▶ **Task statement**: Copy out everything from the start of the records down to the line containing "Action: 334,489", substituting "Image size" for "Screen dimensions" and changing nothing else. Leave the pictures out of the answer.

Records from a dataset

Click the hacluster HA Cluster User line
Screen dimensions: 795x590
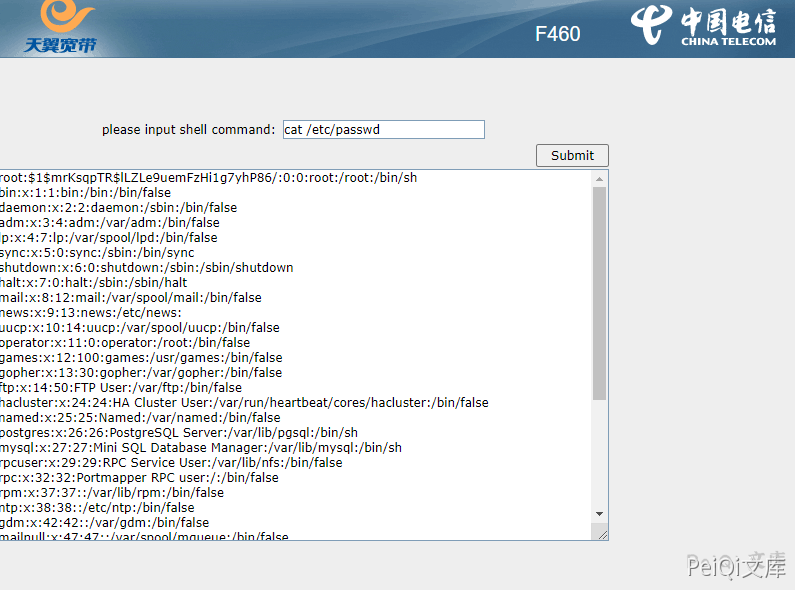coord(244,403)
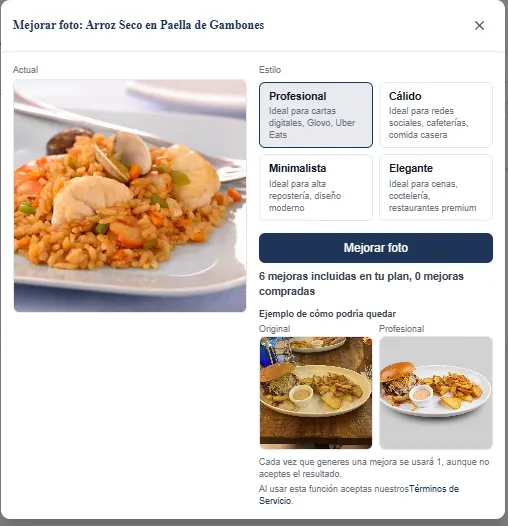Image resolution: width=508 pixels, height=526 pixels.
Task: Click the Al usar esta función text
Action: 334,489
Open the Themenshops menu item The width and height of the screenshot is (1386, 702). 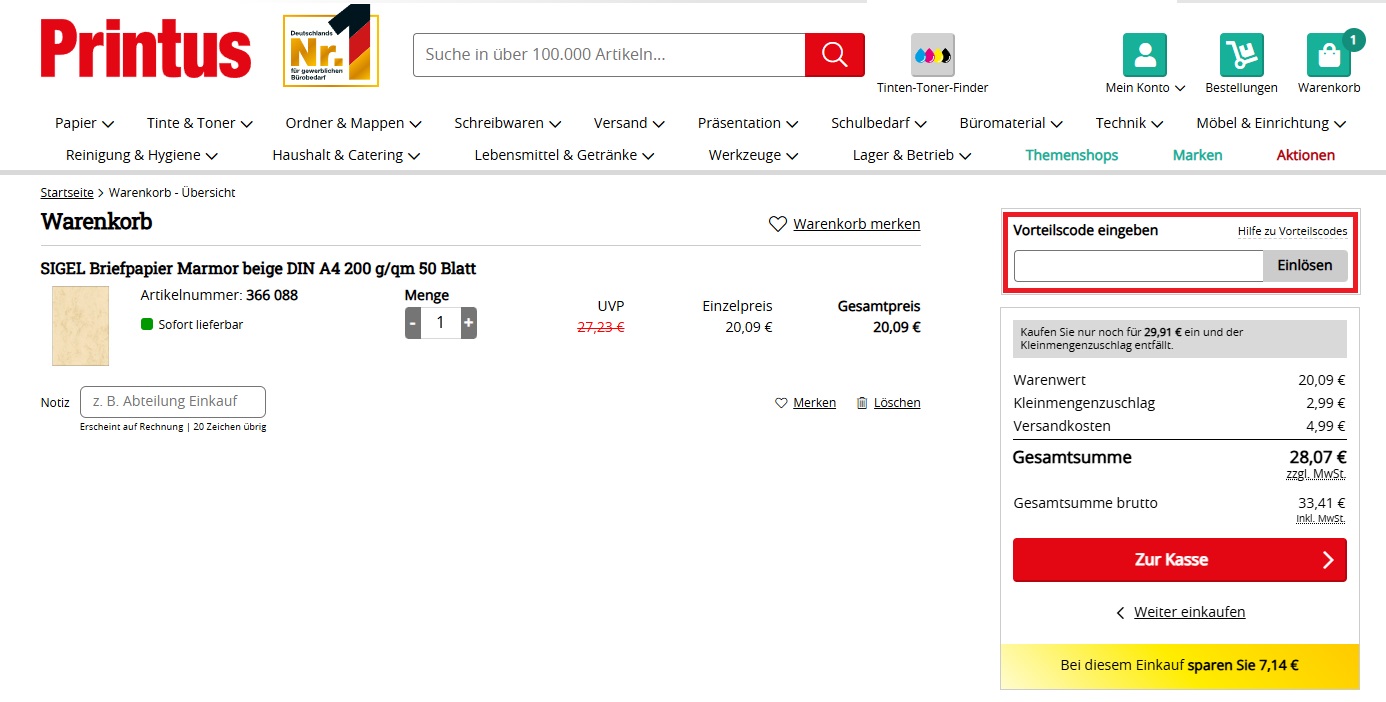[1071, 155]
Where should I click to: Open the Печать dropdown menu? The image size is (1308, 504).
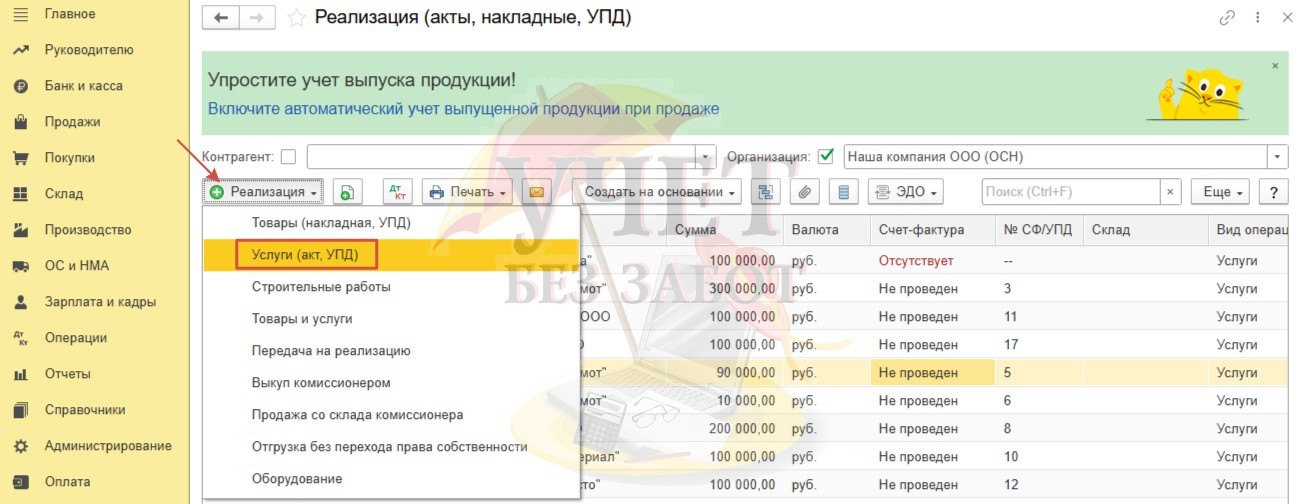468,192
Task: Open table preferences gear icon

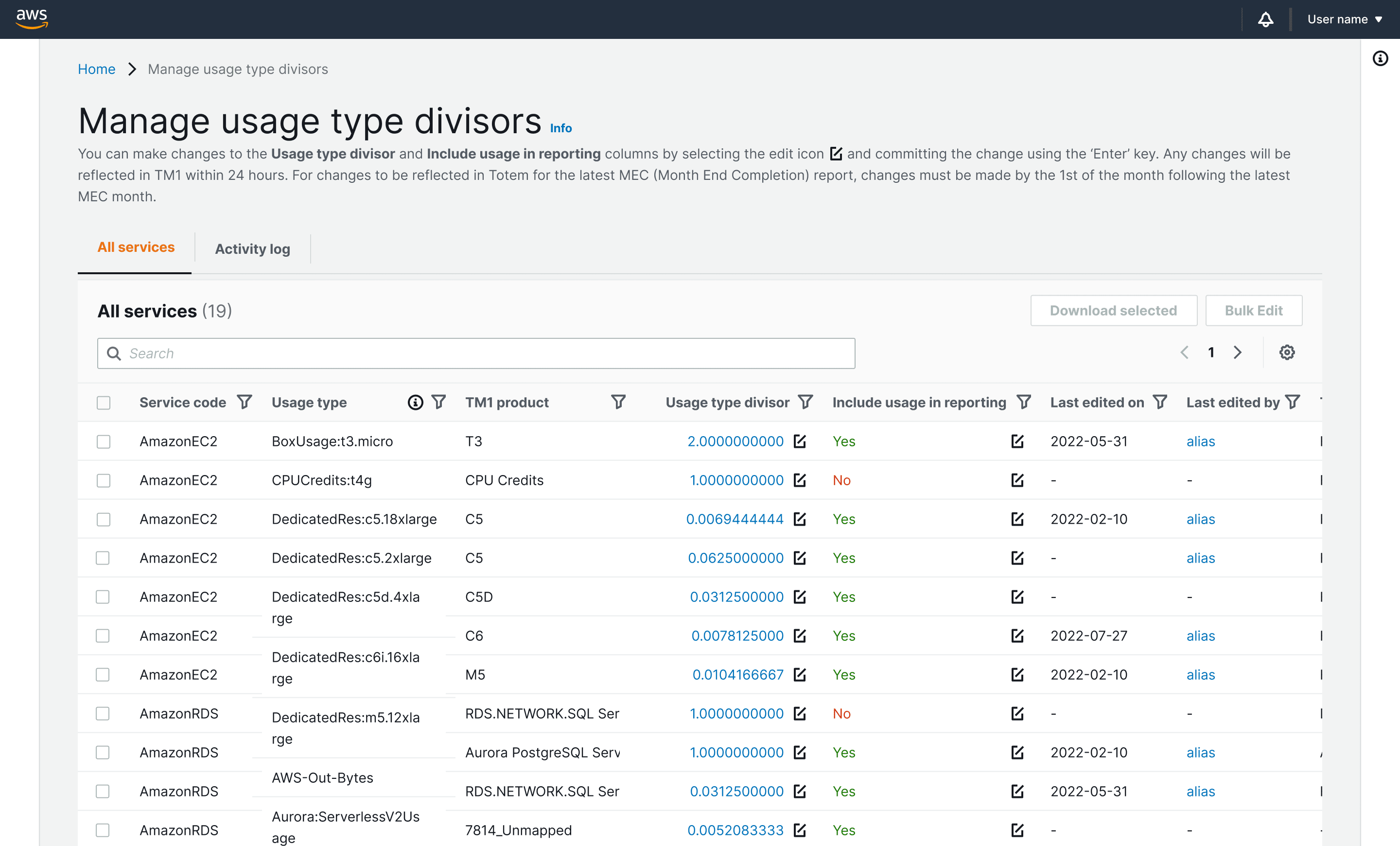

▶ **Exercise answer**:
Click the hacluster HA Cluster User line
Image size: 795x590
coord(244,403)
Image resolution: width=508 pixels, height=526 pixels.
Task: Click the Al usar esta función text
Action: 334,489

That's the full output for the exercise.